# [What is being asked]
The answer must consist of every line from the data that holds "computer".

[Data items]

+ + + + +

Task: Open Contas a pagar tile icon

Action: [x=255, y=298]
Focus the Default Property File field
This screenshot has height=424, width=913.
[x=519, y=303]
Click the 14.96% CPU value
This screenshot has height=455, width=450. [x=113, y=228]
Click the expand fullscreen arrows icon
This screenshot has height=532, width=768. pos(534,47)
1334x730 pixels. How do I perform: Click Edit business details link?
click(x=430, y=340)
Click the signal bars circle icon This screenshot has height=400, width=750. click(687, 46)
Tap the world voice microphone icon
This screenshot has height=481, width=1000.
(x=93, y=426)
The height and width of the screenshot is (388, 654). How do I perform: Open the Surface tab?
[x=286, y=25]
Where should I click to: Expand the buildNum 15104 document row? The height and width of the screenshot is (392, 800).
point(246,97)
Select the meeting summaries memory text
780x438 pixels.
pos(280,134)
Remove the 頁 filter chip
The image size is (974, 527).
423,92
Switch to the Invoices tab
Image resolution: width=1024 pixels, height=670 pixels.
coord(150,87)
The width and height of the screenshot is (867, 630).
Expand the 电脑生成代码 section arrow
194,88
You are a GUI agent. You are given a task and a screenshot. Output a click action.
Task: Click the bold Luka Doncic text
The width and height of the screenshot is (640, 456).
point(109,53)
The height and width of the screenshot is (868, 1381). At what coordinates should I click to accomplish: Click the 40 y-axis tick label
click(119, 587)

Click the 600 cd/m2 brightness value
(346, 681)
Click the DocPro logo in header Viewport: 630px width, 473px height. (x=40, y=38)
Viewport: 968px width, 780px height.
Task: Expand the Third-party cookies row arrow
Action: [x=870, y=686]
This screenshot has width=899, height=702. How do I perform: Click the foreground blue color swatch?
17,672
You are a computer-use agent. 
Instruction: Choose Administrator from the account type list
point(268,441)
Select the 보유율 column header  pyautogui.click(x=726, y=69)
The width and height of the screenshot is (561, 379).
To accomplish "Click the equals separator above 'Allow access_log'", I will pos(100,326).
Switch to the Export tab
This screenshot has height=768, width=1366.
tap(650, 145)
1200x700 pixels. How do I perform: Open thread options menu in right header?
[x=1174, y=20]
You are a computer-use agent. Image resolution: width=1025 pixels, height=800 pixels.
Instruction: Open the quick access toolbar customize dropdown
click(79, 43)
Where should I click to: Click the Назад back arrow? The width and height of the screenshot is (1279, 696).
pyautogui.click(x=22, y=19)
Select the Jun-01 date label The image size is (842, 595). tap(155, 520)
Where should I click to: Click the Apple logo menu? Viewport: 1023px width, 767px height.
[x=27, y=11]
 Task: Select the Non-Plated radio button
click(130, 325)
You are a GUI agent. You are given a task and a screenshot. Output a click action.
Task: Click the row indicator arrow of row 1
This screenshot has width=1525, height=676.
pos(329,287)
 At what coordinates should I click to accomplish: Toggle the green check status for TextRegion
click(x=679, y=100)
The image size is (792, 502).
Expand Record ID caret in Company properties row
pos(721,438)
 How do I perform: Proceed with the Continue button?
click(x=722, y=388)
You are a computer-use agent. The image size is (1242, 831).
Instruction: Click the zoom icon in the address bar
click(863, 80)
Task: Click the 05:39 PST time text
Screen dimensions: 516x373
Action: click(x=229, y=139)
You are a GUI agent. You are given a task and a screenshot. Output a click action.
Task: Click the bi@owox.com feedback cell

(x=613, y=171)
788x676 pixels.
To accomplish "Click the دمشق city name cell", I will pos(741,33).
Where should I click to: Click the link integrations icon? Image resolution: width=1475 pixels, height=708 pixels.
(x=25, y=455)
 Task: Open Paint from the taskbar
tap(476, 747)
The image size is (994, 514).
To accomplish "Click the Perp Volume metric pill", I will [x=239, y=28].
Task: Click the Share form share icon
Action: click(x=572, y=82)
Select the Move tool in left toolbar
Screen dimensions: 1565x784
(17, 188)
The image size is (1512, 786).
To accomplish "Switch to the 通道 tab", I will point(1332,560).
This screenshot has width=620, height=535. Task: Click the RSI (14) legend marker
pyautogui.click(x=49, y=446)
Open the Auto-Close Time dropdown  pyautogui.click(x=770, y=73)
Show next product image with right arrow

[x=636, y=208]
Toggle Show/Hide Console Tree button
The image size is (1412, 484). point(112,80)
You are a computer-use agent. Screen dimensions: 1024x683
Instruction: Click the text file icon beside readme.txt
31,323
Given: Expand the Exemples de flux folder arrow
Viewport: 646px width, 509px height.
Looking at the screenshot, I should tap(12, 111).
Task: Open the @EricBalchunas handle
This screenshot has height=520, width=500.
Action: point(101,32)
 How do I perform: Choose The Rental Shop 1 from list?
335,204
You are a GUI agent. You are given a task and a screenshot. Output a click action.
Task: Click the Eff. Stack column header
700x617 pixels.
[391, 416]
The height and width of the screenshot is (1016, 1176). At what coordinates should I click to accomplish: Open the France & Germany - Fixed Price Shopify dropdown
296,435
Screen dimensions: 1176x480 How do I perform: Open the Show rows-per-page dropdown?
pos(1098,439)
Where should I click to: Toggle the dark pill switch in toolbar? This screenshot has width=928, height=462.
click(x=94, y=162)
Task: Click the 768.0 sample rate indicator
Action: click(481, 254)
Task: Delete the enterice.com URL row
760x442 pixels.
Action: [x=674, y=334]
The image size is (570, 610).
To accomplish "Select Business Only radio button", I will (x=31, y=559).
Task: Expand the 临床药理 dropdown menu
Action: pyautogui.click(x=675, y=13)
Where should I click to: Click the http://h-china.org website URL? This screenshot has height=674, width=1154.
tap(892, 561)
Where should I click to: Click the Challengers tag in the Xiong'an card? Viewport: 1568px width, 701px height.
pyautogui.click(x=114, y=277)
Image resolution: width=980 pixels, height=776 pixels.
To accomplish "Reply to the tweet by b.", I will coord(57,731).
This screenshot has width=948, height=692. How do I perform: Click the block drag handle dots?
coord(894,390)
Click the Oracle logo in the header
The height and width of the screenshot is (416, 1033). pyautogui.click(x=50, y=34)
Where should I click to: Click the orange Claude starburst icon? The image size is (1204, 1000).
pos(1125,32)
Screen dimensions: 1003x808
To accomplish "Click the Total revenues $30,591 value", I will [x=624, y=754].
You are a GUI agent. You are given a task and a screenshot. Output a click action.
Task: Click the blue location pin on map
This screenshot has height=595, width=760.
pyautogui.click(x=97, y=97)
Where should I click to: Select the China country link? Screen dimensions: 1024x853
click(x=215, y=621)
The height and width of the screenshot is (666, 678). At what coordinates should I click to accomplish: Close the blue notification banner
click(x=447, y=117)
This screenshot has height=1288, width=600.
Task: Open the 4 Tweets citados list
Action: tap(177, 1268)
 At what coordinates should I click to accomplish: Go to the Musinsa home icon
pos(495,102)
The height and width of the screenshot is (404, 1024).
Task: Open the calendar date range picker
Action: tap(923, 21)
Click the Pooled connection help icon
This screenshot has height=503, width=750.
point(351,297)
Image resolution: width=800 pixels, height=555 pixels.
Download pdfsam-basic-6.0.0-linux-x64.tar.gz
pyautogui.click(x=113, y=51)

+ + + + +

# [Exercise result]
You are a computer-use agent. 
You are a computer-use agent. Image resolution: width=1025 pixels, height=800 pixels.
You are a computer-use agent. The image size is (1242, 831).
You are a computer-use agent. Screen dimensions: 1024x683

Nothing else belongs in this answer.